Oturdum öyle yosun kokulu eşikte
Bekledim bir gelen olur da
Açar mı eski kapıyı diye
Dalga sesi gelir de
Deniz ne tarafta anlar mıyım diye

Ne bir allahın kulu
Ne dalga sesi 
Kapı ben sandalye yosunlu eşik
Oturduk hep birlikte
Kıpırtısız ve sessizce

Neden sonra bir çıtırtı
Tam eşiğin kapıyla birleştiği yerde 
Baktım bir ihtiyar salyangoz
Bitmeyen zamanın 
Bitmeye yaklaştığı yerde.

🐌

Bir yol bitiyor, bir yenisi açılıyor önümde. Bitene şöyle bir dönüp baktığımda o yola ilk çıktığım an hâlâ hatırımda olsa da görüntüsü artık flu, sisli, soluk. Gözlerimi yeni açılanın ilerisine diktiğimdeyse,  o da flu, sisli. Yine de görür gibiyim varacağım yeri, az çok, belki de sadece kendimce.

Demek ki neymiş, yürüdüğün yer, adımlarını o an attığın taş köprü/toprak yol/çimenlik alan/dikenli geçit/sarp yokuş/çakıllı patika dışında görünür olan pek bir şey yokmuş. Sen yürü yolunda bre elif, kâh günlük güneşlik bir havada rahat rahat, kâh koca bir taşa takılıp yara bere alarak, kâh fırtınanın ortasında kalıp umudunu kaybedeyazarak.
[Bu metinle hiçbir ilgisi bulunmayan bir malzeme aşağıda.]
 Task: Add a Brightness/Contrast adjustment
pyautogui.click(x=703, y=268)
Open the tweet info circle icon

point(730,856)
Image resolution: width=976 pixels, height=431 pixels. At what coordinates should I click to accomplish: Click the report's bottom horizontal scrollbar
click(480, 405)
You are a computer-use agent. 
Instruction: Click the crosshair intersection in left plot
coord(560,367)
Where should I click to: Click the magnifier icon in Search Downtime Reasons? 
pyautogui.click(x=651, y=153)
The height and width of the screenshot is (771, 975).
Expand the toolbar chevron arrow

Yolun gerisinde bıraktıkların ve devamında göreceklerinle bir işin yok. İşin hep şu anda. Sadece yürü, yorulsan da, bazen her şey anlamsızlaşsa da.

Çünkü yol sen durduğunda değil, ilerlemeye devam ettiğinde bir yere çıkacak veya bitecek. Yürünmeyen yol ancak bir durak, bir mola yeri olabilir. 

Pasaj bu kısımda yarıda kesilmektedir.